May 26, 2014
Researchers Develop Lego-Like Robots That Can Transform Into Furniture
redOrbit Staff & Wire Reports - Your Universe Online
If you’ve ever wished that you could just say the word and have your furniture automatically move around and change shape, researchers from the Swiss Biorobotics Laboratory (BioRob) at École Polytechnique Fédérale de Lausanne (EPFL) are developing small Lego-brick like robots that could make your dreams come true.
Known as Roombots, these 22 centimeter long robotic modules are said to resemble a pair of large dice that are attached to one-another, and are capable of altering their shape in order to make reconfigurable furniture, the inventors explain in a paper appearing in the online edition of the journal Robotics and Autonomous Systems.
“Eventually, all you'll need to do is program the layout of a bedroom or a conference room, then let the modules do the work,” EPFL associate professor and BioRob head Auke Ijspeert explained in a statement. Each of the Roombots comes equipped with a battery and three motors, allowing them to pivot with three degrees of freedom.
Furthermore, Mariella Moon of Engadget reports that each of the block-like machines has retractable claws, allowing them to scale walls or fasten themselves to floors. The creators believe that the robots could help people with disabilities or the elderly, since they could simply verbally instruct the machines to move closer, go further away or change locations.
“We designed the Roombots elements in such a way that they blend into the background of a room and make the users' lives easier, while maintaining a certain aesthetic quality.
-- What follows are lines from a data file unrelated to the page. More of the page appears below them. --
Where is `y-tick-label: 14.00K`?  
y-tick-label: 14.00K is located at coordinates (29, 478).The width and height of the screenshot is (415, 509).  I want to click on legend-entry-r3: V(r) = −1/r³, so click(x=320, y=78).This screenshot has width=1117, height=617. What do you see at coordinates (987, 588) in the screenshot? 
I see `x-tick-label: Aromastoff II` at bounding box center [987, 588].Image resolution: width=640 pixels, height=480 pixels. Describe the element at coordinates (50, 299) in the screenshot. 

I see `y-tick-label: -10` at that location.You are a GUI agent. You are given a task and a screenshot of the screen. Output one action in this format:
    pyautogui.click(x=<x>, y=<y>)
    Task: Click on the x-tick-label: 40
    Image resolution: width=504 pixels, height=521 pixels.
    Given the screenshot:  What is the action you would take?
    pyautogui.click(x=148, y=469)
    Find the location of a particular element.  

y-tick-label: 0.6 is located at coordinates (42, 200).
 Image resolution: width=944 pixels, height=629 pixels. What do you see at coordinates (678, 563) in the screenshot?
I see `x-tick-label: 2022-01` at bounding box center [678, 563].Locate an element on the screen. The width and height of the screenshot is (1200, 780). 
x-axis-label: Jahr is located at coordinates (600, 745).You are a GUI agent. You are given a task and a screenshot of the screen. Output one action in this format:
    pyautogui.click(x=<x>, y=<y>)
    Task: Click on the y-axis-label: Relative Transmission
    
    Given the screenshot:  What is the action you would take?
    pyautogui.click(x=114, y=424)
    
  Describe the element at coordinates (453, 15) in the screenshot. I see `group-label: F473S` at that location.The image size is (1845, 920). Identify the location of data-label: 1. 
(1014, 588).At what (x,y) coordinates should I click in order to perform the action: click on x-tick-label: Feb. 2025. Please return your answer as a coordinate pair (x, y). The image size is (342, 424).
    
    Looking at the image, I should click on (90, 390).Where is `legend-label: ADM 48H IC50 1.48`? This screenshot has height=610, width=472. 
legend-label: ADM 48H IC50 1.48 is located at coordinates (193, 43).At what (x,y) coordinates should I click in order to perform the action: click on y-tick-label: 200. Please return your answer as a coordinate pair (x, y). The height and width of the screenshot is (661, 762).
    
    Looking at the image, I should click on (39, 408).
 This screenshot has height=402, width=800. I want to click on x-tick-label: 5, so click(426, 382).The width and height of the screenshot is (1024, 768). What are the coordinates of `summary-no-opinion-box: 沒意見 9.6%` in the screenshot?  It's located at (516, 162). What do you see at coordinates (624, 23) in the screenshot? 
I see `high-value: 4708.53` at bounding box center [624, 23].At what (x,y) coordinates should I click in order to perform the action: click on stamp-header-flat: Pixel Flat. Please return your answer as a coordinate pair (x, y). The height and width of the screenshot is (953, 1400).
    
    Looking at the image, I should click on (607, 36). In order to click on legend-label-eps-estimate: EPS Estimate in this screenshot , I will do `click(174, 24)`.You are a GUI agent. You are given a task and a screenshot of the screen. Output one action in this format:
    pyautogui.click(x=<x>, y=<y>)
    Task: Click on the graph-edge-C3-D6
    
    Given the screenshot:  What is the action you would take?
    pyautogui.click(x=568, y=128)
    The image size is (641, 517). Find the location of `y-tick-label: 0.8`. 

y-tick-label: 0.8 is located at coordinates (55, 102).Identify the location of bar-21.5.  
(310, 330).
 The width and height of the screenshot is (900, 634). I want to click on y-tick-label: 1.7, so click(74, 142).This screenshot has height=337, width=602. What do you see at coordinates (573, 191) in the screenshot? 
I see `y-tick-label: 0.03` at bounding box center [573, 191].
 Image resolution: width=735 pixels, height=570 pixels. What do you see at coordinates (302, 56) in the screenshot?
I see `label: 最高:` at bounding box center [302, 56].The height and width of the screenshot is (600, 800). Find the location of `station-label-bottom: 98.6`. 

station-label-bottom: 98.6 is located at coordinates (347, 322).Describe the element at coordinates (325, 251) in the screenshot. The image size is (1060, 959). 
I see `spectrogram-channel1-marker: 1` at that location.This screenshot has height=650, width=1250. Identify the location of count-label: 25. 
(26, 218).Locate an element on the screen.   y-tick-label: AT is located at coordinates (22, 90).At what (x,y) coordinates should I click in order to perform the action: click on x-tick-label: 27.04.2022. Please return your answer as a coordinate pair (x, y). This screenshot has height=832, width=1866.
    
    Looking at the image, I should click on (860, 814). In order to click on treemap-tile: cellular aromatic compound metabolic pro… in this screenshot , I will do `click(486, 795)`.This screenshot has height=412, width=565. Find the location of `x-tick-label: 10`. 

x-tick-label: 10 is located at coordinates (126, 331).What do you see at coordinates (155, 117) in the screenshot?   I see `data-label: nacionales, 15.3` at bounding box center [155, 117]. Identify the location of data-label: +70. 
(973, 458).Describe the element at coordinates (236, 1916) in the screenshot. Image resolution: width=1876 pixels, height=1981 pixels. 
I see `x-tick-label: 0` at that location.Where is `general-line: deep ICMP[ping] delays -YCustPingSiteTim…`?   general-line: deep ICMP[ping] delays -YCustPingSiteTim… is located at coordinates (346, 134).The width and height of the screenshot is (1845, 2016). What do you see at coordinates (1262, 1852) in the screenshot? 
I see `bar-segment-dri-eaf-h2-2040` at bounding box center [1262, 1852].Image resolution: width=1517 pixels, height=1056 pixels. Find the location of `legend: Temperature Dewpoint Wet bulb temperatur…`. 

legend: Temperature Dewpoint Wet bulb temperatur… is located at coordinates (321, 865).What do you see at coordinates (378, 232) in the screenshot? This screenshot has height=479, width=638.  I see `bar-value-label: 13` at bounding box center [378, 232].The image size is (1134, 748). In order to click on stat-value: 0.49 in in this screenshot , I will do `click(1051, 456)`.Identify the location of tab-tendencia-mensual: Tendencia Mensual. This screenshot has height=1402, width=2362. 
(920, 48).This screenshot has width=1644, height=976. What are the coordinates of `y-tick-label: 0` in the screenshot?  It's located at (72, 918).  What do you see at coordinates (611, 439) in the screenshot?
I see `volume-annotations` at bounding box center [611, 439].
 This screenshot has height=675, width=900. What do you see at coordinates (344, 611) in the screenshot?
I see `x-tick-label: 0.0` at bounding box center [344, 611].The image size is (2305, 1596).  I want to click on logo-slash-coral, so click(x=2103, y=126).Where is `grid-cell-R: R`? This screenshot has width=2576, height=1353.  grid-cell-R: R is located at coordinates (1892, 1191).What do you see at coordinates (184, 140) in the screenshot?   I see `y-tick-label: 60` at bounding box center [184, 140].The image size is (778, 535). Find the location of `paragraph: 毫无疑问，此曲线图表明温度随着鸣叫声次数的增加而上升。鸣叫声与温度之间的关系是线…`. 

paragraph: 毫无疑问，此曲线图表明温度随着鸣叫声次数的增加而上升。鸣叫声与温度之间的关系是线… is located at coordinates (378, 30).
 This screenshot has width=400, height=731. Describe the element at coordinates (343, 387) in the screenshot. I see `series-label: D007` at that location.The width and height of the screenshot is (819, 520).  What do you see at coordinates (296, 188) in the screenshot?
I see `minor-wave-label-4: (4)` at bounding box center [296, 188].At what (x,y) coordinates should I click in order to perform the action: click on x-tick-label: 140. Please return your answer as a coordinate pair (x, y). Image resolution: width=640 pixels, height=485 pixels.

We're open to any possibility,” said Ijspeert.
Potential uses for the robots include flower pots that can relocate themselves from one window to another, or having several units combine to create modular, adaptable lighting or sound system components. However, before the Roombots have a hope of being released, there are still some technical issues to sort out.
“The team still needs to figure out how users can control the robots – while voice or gesture command would be ideal, the team's looking at using software made for tablets at the moment,” explained Moon. “They still also need to smooth out the robots' movements, tweak their algorithm and make sure they work together better first before your can fill your homes with reconfigurable furniture.”
In an article published by Discovery News, writer Tanya Lewis said that the BioRob developers estimate it will take about 20 years for the Roombots to go from prototype to commercial availability. Compounding the other technical issues is the fact that each unit’s batteries have a lifespan of just one hour, although the inventors do not expect this to be a long-term problem.
“Future Roombots might be able to share power between modules, recharging while they're connected to a grid on the ground or wall,” Lewis said. “The group is also planning a newer generation of Roombots for assisted living environments, which could actually interact with people. But the question remains, would people – especially the elderly – want to live in a house where their furniture moved around and rearranged itself?”
“Many people might think it's kind of a crazy idea,” said study co-author and EPFL engineer Massimo Vespignani. However, he believes that once people get to see the Roombots in action, they will begin to see the appeal of it. “Personally, I would like to have something like this,” he added.